The Supreme Court on Monday told the Tripura Police not to harass people in connection with social media posts about last year’s communal violence in the state, Live Law reported.

The court was hearing a group of petitions by lawyers and activists against whom the Tripura Police have taken action in connection with their social media posts. One of them, Samiullah Shabbir Khan, challenged a notice by the police to Twitter asking the company to remove his tweet. The police had also sought his IP address and phone number.

Shahrukh Alam, the counsel for Khan, said that the Supreme Court had on January 10 restrained the Tripura Police from taking action with respect to their notice to Twitter about Shabbir’s tweet.

Alam said that the order has not reached the superintendent of police, and that her client was given a notice asking him to appear before the police on Monday.

At Monday’s hearing, Justice DY Chandrachud told the counsel for the Tripura Police not to take action on the notice.

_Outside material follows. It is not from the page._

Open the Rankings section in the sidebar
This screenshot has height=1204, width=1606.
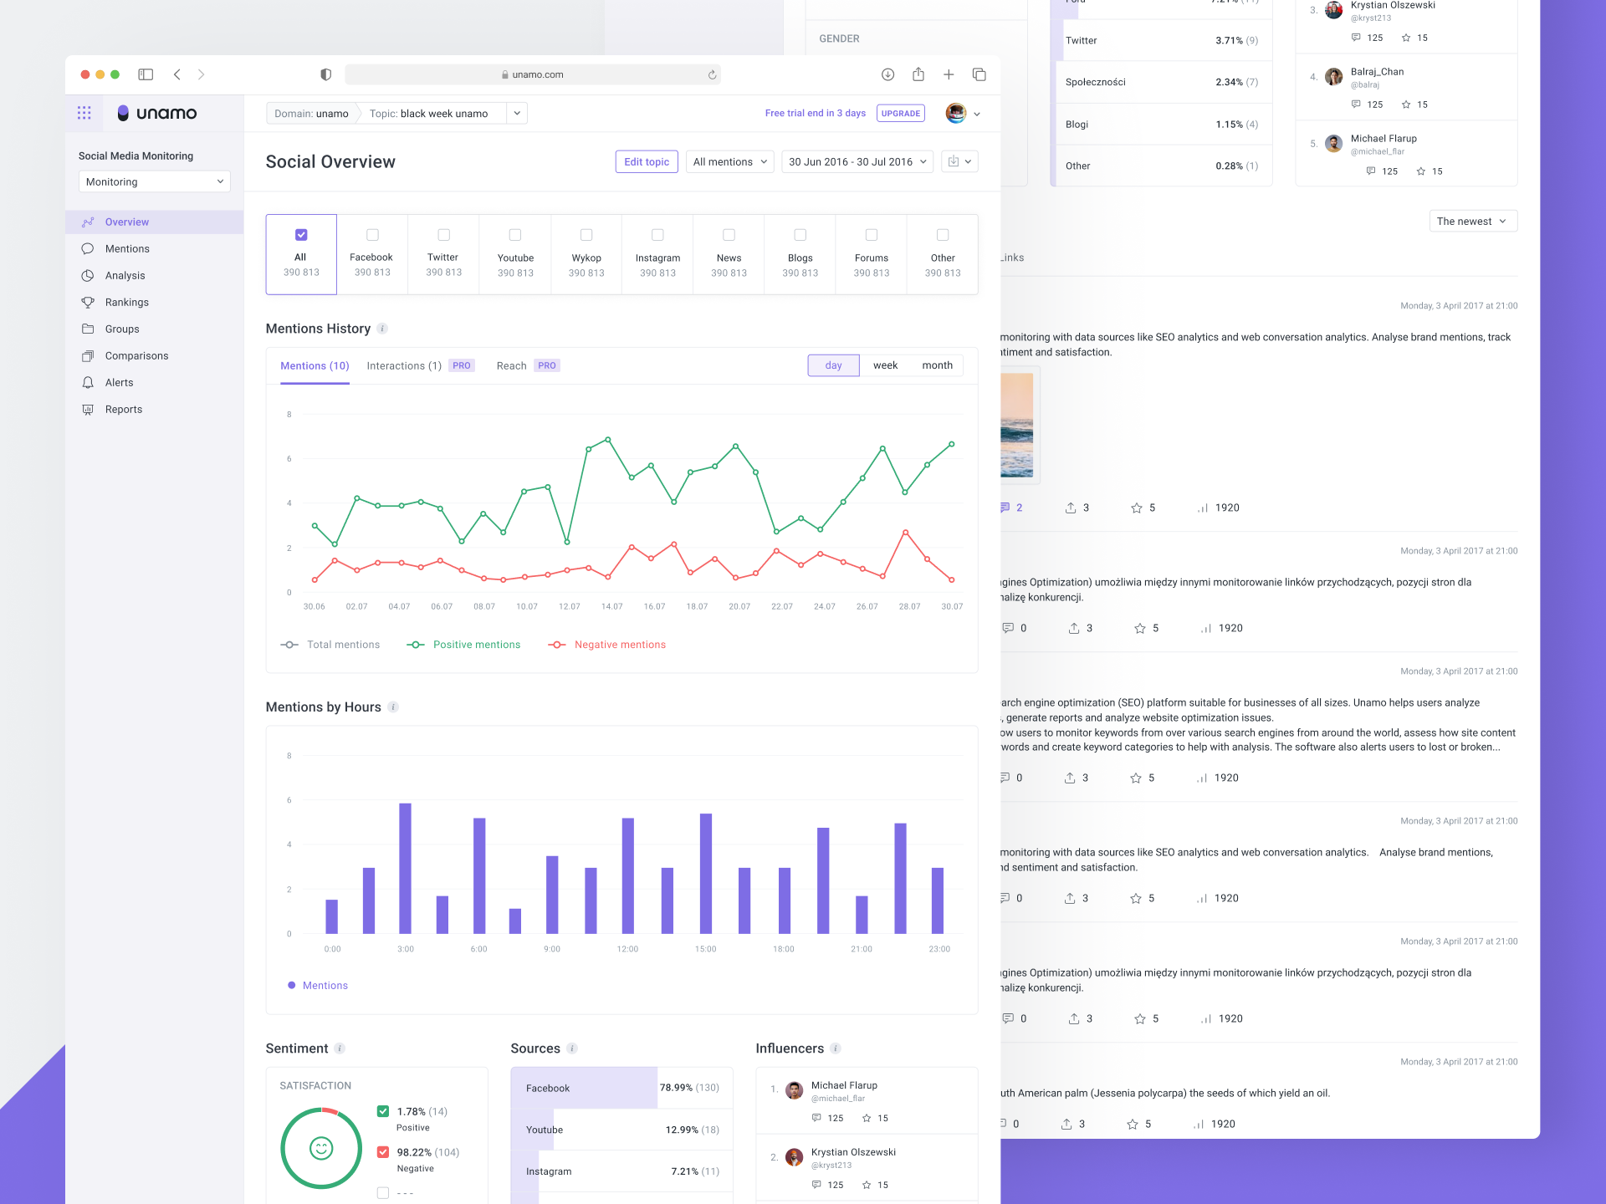tap(126, 302)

“Please ask your officers to not harass the petitioners like this,” the court told the counsel for the police, according to Bar and Bench. “Everyone cannot come to Supreme Court.”

Justice Chandrachud added, “When we have passed an order, how dare you not implement it? We will ask your home secretary and other officers to be present on the screen next time. At least show deference to our order when we have handled an issue.”

The counsel for the Tripura government said that he had no instructions or information about the government’s stand on the matter.

“What else is all this if it is not harassment?” the bench asked in response, according to PTI. “It is a very innocuous statement to say you don’t have instructions here while you keep doing all this.”

The court also told the lawyer for the Tripura government to convey both Monday’s order and the order dated January 10 to the authorities.

Solicitor General Tushar Mehta said that he will make sure that the sanctity of the order was maintained.

Alam told the bench that the police had issued such notices to other persons as well, and they have been “scrambling” to get an urgent hearing from the court. Justice Chandrachud told her to send an email to the court master with the diary numbers of the petitions, after which they will be listed urgently.

Violence in Tripura

On October 26, the Vishwa Hindu Parishad had organised a protest rally in the state, which led to violence and attacks on mosques as well as shops and homes of Muslims in Tripura.

The police had repeatedly claimed that the law and order situation in the state was “absolutely normal”.

In November, the Tripura Police had invoked the Unlawful Activities (Prevention) Act against lawyers and journalists for allegedly spreading distorted and objectionable content about violence in the state.

The Editors Guild of India in December released a fact-finding report, in which it said that the Tripura government was “able to condition and manipulate the local media to prevent free expression”. It however, said that the government was not able to do so with news organisations or journalists based outside the state.

Another fact-finding report on the violence by a group of lawyers, titled “Humanity Under Attack in Tripura”, was released on November 2.

The report had stated that the violence had erupted because of the “irresponsibility of the administration, along with extremist organisations and the vested interests of ambitious politicians”. The report added that 12 mosques, nine shops and three houses of Muslims were damaged.